Human Parvovirus B19 Nonstructural Protein (NS1) Induces Cell Cycle Arrest at G 1 Phase

Abstract

ABSTRACT Human parvovirus B19 infects predominantly erythroid precursor cells, leading to inhibition of erythropoiesis. This erythroid cell damage is mediated by the viral nonstructural protein 1 (NS1) through an apoptotic mechanism. We previously demonstrated that B19 virus infection induces G 2 arrest in erythroid UT7/Epo-S1 cells; however, the role of NS1 in regulating cell cycle arrest is unknown.
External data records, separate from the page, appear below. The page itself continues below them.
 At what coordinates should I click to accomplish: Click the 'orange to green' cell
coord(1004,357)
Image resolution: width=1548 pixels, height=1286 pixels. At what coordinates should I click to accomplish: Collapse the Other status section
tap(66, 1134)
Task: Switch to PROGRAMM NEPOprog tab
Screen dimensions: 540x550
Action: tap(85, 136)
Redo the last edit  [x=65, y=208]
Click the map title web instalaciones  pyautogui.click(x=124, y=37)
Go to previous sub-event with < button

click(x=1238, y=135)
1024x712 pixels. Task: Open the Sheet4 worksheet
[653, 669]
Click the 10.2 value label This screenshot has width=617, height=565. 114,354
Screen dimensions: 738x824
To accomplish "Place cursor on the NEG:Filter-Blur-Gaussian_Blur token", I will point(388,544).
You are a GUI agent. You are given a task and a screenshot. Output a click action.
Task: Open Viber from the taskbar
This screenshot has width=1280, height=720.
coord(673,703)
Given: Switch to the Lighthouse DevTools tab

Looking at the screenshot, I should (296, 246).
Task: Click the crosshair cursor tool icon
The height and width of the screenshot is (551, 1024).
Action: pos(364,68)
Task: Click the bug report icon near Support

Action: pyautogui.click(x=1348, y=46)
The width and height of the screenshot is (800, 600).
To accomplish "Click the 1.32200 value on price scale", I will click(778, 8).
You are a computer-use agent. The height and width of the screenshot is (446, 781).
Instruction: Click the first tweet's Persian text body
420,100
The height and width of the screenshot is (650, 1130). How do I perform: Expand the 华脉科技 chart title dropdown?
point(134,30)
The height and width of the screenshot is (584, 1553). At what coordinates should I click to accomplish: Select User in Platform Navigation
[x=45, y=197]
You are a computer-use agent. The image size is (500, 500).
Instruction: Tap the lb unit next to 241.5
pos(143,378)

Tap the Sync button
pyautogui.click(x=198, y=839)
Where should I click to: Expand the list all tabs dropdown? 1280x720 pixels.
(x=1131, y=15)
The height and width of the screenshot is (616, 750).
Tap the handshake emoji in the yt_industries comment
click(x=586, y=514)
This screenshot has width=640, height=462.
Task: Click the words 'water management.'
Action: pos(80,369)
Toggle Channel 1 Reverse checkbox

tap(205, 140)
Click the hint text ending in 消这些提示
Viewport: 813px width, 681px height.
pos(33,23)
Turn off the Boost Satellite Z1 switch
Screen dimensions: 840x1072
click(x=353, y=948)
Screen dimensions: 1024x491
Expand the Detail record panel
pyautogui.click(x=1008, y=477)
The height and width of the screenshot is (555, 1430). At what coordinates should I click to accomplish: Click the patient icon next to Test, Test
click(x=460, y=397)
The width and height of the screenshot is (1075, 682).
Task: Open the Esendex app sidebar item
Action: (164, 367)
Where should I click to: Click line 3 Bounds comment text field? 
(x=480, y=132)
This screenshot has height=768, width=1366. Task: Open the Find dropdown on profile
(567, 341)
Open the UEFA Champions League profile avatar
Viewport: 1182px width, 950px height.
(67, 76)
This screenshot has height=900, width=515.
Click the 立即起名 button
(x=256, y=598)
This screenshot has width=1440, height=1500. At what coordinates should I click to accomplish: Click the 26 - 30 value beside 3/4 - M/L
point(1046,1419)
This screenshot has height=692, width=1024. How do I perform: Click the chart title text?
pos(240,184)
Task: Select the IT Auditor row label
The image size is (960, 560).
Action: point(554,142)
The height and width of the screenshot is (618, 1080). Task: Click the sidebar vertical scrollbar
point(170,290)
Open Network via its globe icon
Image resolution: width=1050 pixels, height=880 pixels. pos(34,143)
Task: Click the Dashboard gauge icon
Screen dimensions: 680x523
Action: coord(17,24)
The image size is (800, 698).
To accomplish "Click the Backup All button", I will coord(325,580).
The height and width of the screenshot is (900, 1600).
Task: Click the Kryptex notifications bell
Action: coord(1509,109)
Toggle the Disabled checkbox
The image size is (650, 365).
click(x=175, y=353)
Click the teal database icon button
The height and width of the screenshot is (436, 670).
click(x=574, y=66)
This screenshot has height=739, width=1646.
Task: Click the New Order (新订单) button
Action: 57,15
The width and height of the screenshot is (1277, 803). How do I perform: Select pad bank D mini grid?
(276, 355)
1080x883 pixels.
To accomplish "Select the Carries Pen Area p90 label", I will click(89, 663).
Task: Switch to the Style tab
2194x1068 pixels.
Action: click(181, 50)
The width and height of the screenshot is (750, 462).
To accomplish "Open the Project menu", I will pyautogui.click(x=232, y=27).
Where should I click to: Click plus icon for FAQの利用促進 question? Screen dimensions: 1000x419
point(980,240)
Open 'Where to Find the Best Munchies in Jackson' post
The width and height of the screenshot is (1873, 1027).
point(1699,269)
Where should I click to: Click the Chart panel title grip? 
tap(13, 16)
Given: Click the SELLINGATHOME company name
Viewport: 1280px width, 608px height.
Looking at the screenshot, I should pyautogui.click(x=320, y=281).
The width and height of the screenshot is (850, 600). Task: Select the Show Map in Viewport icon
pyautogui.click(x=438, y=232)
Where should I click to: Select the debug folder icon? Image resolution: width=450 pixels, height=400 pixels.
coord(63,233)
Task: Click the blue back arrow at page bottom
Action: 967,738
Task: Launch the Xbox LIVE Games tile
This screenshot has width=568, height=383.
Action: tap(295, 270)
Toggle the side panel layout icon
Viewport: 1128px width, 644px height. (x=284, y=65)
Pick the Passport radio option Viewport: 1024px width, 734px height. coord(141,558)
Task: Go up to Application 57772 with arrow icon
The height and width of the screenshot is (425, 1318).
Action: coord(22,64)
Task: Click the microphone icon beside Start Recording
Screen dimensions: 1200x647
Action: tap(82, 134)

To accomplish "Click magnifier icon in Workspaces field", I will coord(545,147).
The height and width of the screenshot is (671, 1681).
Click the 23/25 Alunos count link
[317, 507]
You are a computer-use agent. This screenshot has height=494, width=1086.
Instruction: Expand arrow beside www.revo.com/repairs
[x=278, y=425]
In this report, by using paclitaxel, a mitotic inhibitor, we show that B19 virus infection induces not only G 2 arrest but also G 1 arrest. Interestingly, UV-irradiated B19 virus, which has inactivated the expression of NS1, still harbors the ability to induce G 2 arrest but not G 1 arrest. Furthermore, treatment with caffeine, a G 2 checkpoint inhibitor, abrogated the B19 virus-induced G 2 arrest despite expression of NS1. These results suggest that the B19 virus-induced G 2 arrest is not mediated by NS1 expression. We also found that NS1-transfected UT7/Epo-S1 and 293T cells induced cell cycle arrest at the G 1 phase. These results indicate that NS1 expression plays a critical role in G 1 arrest induced by B19 virus. Furthermore, NS1 expression significantly increased p21/WAF1 expression, a cyclin-dependent kinase inhibitor that induces G 1 arrest. Thus, G 1 arrest mediated by NS1 may be a prerequisite for the apoptotic damage of erythroid progenitor cells upon B19 virus infection.